Monitoring Data S3 Object Storage Architecture
Problem#
When Spot instances were reclaimed in the Staging environment and new nodes were provisioned in a different AZ, monitoring pods (Loki, Tempo, etc.) got stuck in Pending because they couldn’t mount their existing PVCs.
Symptoms#
- Spot node reclaimed → new node provisioned in a different AZ (e.g., ap-northeast-2a → 2c)

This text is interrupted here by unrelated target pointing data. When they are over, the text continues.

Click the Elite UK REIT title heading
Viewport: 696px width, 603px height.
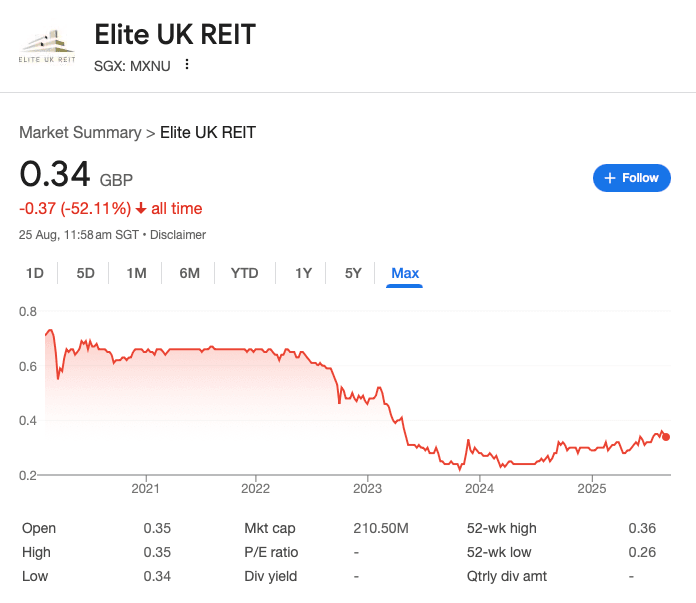point(175,35)
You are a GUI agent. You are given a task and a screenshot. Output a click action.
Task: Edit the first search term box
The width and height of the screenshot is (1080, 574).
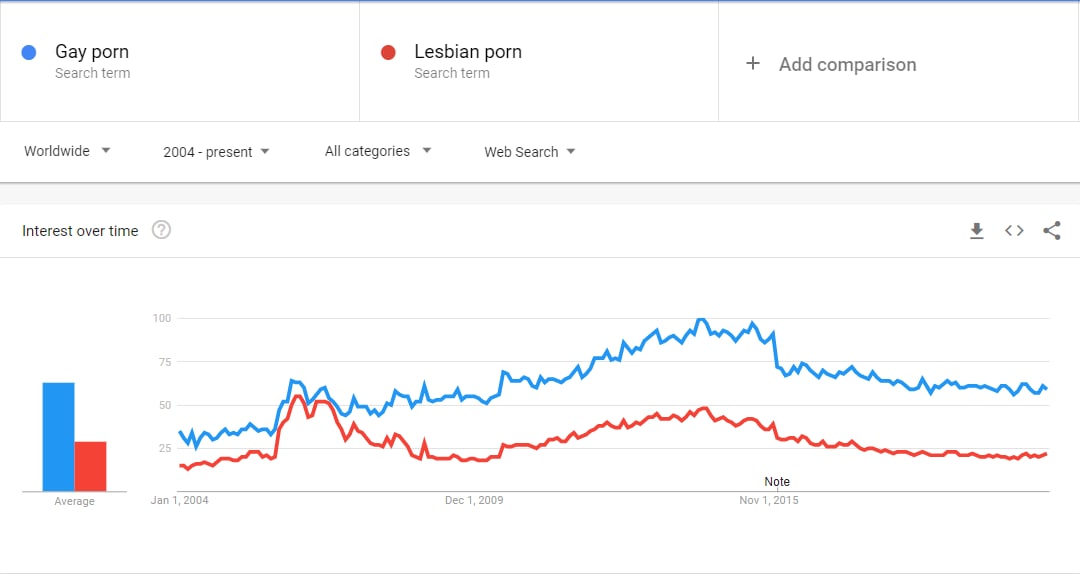(180, 61)
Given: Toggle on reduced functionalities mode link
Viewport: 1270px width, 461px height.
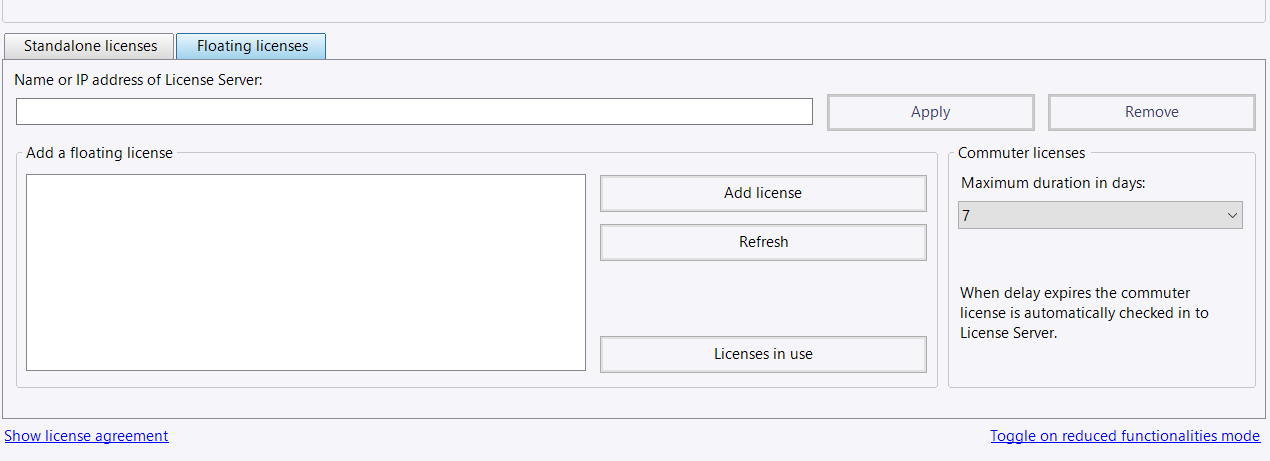Looking at the screenshot, I should [x=1125, y=436].
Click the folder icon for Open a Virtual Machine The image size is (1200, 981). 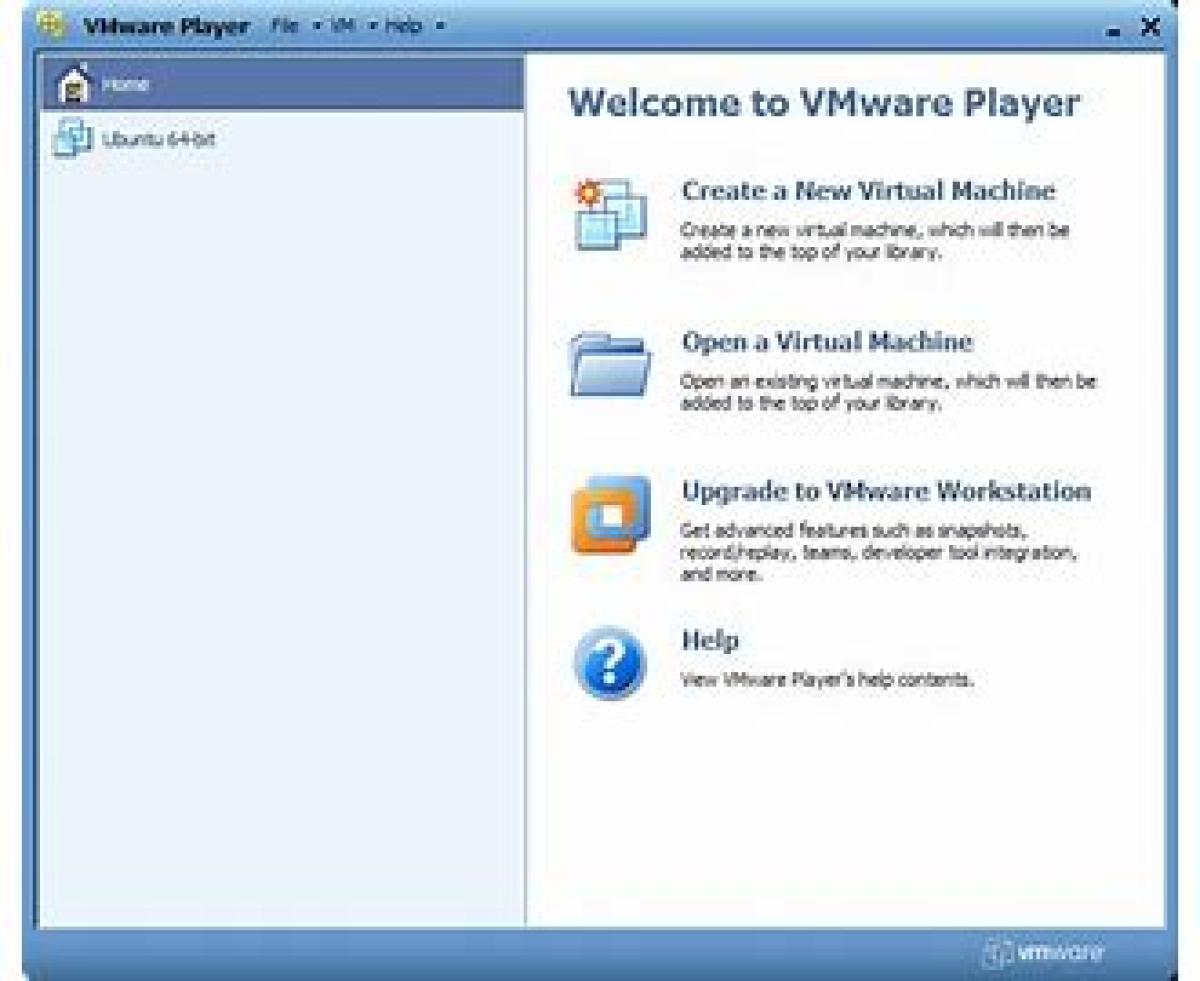[x=610, y=364]
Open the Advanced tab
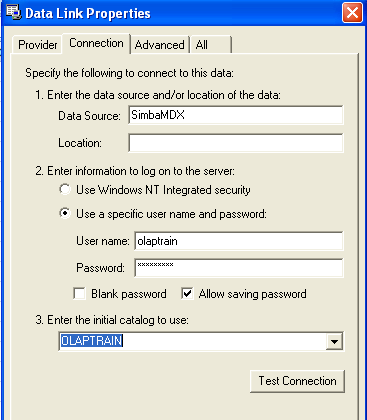The height and width of the screenshot is (420, 367). (x=160, y=45)
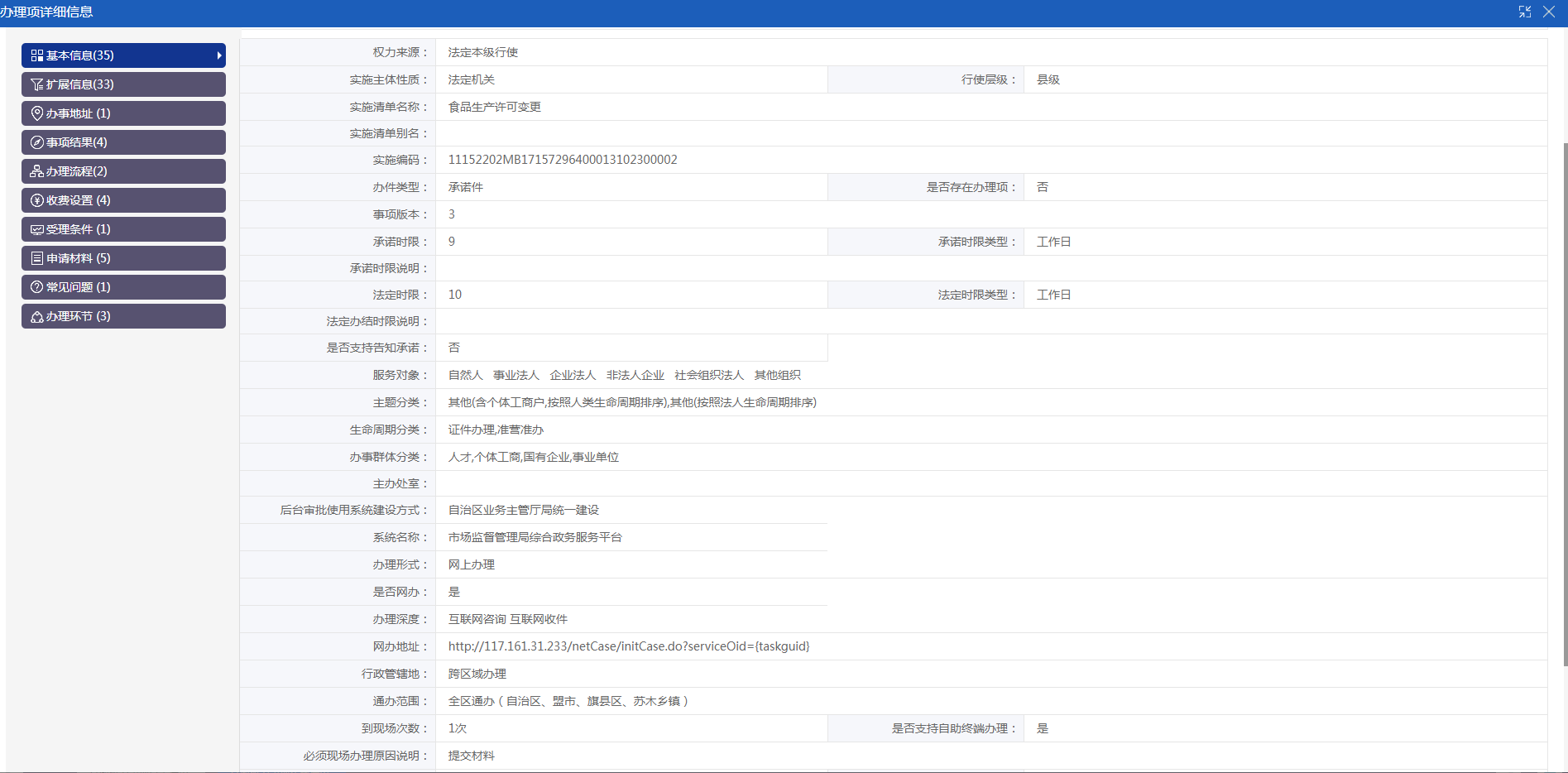
Task: Select the 收费设置 (4) menu item
Action: [123, 200]
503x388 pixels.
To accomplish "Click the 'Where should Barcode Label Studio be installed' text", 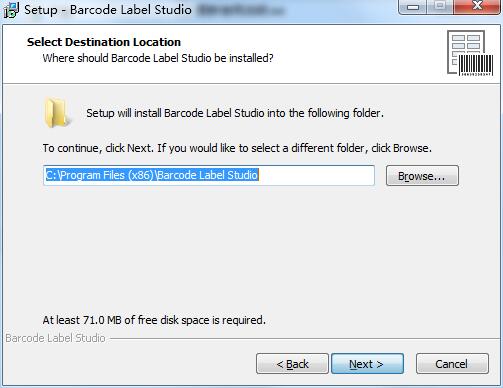I will pyautogui.click(x=158, y=58).
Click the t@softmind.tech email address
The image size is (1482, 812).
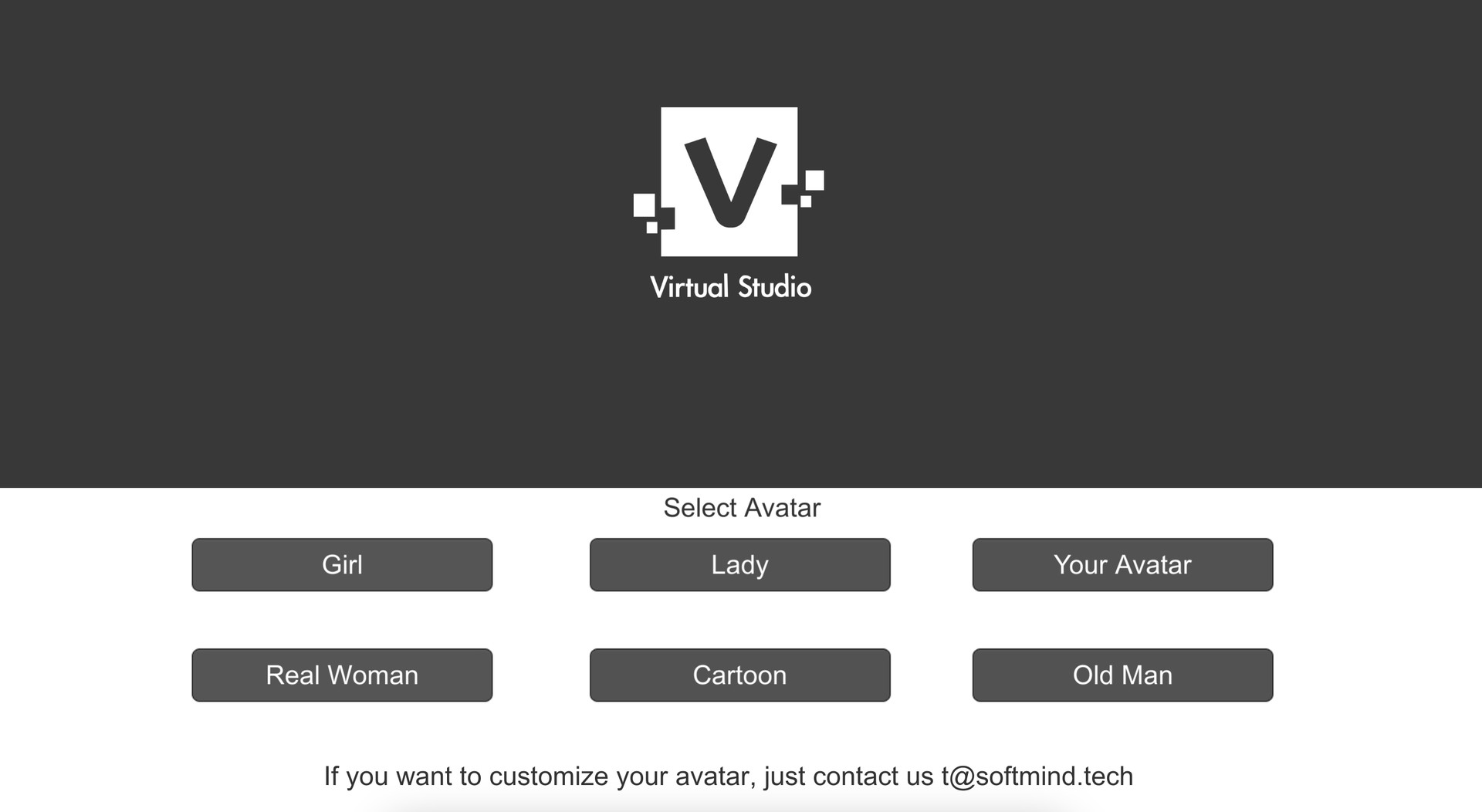coord(1037,776)
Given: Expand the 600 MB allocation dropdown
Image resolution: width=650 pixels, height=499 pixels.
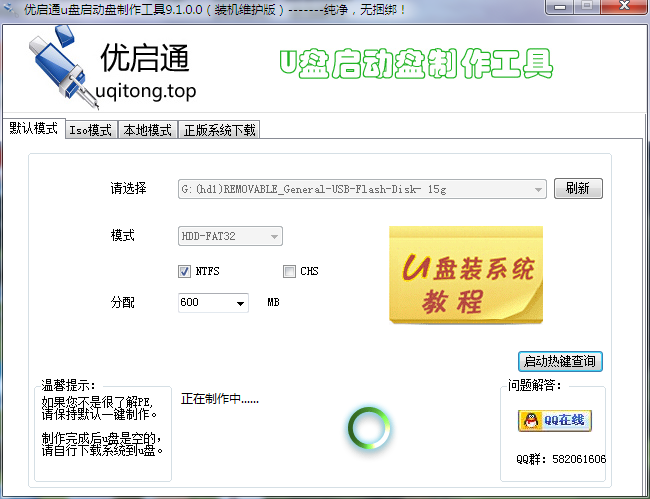Looking at the screenshot, I should coord(241,303).
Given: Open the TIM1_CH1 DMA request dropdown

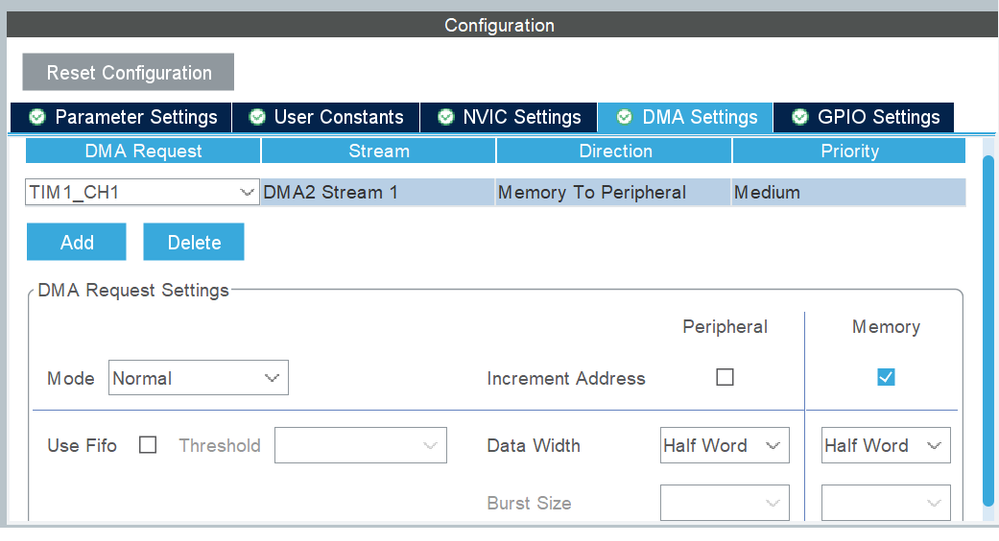Looking at the screenshot, I should 141,192.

- Monitoring pods rescheduled → existing PVC (EBS) was bound to the previous AZ, mount failed
- Pod:
Pending→Warning: FailedAttachVolume - Log and trace collection interrupted
Root cause: EBS is bound to a single AZ#
[Before]
Node (ap-northeast-2a) ← Spot
└── Loki Pod
└── PVC → EBS (pinned to ap-northeast-2a)
[After Spot reclaim]
Node (ap-northeast-2c) ← newly provisioned
└── Loki Pod (Pending)
└── PVC → EBS (ap-northeast-2a) ← cannot be mounted!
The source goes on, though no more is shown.